━━━ Excerpted passage

Photo credit: Nazes Afroz

Students Bring History Alive in Kolkata’s South Park Street Cemetery

Last December, Think Arts and students from schools across Kolkata, India, opened a temporary exhibition at the South Park Street Cemetery. In the coming weeks, a new batch of students will have the opportunity to bring history to life in their own way in the same space. Read on to learn more about the project. (Feature image photo credit: Nazes Afroz)

The South Park Street Cemetery in Kolkata is one of those iconic spaces in the postcolonial world that whispers to passersby of a very different time and place. The weathered, mossy stones now interrupted by trees and plant life that have had centuries to stretch their limbs invite you see the cemetery as an artefact of the past with little bearing on the bustling city outside its walls. Though largely forgotten by residents of Kolkata, it still has a pull for some people, like Ruchira Das. “Every time I visited the South Park Street Cemetery in Calcutta, I have been moved by the gravity of the place. Not having grown up in Calcutta, I discovered this fascinating place quite by accident, during one of my visits to the city.”

But Das, founder of Think Arts – an organization geared to engage children with the world around them through the arts, in unconventional ways – was also keenly aware of the kind of history that the cemetery represented in the city’s past. “After I moved to Calcutta a few years ago,” she writes, “I got a chance to spend a lot more time at SPSC and was struck by the fact that the cemetery was in use during one of the most interesting periods of Calcutta’s history (1767 – 1830) – it was during this period that Calcutta was named the capital of British India, the Asiatic Society was founded, the Bengal Renaissance took its roots and the city saw several such significant events.”

Upon realizing that many of the city’s residents, including children like those at a school just a couple hundred meters away from the cemetery, had never entered the space, Das approached the Christian Burial Board, under whose management the cemetery fell.  The board mirrored her concern about the lack of public engagement with the space.

“Paradoxically enough, it was in a cemetery that the pages of history came alive for all of us.”

━━━━━━
━━━ Data excerpts

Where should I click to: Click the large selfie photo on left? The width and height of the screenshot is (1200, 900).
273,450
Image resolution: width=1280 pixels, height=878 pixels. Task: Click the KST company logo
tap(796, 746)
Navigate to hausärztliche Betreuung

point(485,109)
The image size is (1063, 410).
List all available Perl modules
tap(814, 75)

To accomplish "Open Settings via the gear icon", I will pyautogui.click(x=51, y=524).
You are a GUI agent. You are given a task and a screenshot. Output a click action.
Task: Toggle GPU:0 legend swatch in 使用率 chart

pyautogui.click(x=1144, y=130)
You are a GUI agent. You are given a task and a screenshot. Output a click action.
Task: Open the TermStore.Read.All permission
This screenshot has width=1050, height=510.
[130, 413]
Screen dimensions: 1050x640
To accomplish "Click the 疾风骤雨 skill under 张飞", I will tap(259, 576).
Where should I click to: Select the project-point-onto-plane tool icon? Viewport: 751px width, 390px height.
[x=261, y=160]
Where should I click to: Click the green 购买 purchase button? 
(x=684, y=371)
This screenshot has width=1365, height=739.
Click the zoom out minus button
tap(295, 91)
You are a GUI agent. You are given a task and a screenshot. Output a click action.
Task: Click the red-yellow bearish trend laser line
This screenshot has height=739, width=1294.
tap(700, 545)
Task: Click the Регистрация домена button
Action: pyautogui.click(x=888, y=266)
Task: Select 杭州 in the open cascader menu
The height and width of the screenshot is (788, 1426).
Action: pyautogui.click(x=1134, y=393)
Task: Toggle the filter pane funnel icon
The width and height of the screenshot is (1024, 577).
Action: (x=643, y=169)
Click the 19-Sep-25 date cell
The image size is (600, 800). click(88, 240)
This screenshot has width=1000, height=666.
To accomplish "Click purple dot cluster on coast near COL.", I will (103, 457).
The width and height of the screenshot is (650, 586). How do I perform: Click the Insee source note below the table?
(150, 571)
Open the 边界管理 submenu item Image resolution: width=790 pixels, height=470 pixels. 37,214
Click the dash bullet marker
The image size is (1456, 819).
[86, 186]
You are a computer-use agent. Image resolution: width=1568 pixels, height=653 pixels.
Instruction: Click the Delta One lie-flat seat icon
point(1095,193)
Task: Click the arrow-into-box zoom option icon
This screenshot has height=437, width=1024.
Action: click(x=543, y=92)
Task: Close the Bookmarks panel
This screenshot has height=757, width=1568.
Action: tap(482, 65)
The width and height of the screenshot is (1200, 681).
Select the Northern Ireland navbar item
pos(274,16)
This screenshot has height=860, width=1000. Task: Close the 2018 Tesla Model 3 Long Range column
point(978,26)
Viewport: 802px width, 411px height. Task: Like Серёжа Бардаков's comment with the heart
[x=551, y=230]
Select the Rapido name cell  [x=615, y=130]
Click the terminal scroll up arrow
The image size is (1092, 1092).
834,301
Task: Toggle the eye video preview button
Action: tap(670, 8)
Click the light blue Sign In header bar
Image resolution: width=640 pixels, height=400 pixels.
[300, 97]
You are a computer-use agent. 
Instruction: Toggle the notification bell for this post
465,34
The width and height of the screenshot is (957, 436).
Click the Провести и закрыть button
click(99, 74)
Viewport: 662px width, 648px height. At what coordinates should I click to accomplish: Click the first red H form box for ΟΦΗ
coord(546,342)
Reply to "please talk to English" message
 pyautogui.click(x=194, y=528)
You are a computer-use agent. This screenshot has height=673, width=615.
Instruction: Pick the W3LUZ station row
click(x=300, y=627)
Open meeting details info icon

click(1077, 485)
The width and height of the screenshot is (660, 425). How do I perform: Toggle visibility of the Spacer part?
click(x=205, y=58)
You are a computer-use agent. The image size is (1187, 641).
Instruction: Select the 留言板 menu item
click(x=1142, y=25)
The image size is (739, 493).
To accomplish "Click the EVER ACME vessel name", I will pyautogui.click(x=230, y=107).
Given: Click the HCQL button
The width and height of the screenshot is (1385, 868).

━━━━━━

The task ▸ Reproduce the whole article about students and the South Park Street Cemetery word for word. The material has no connection to the article on the South Park Street Cemetery.

Exercise response ▸
Photo credit: Nazes Afroz

Students Bring History Alive in Kolkata’s South Park Street Cemetery

Last December, Think Arts and students from schools across Kolkata, India, opened a temporary exhibition at the South Park Street Cemetery. In the coming weeks, a new batch of students will have the opportunity to bring history to life in their own way in the same space. Read on to learn more about the project. (Feature image photo credit: Nazes Afroz)

The South Park Street Cemetery in Kolkata is one of those iconic spaces in the postcolonial world that whispers to passersby of a very different time and place. The weathered, mossy stones now interrupted by trees and plant life that have had centuries to stretch their limbs invite you see the cemetery as an artefact of the past with little bearing on the bustling city outside its walls. Though largely forgotten by residents of Kolkata, it still has a pull for some people, like Ruchira Das. “Every time I visited the South Park Street Cemetery in Calcutta, I have been moved by the gravity of the place. Not having grown up in Calcutta, I discovered this fascinating place quite by accident, during one of my visits to the city.”

But Das, founder of Think Arts – an organization geared to engage children with the world around them through the arts, in unconventional ways – was also keenly aware of the kind of history that the cemetery represented in the city’s past. “After I moved to Calcutta a few years ago,” she writes, “I got a chance to spend a lot more time at SPSC and was struck by the fact that the cemetery was in use during one of the most interesting periods of Calcutta’s history (1767 – 1830) – it was during this period that Calcutta was named the capital of British India, the Asiatic Society was founded, the Bengal Renaissance took its roots and the city saw several such significant events.”

Upon realizing that many of the city’s residents, including children like those at a school just a couple hundred meters away from the cemetery, had never entered the space, Das approached the Christian Burial Board, under whose management the cemetery fell.  The board mirrored her concern about the lack of public engagement with the space.

“Paradoxically enough, it was in a cemetery that the pages of history came alive for all of us.”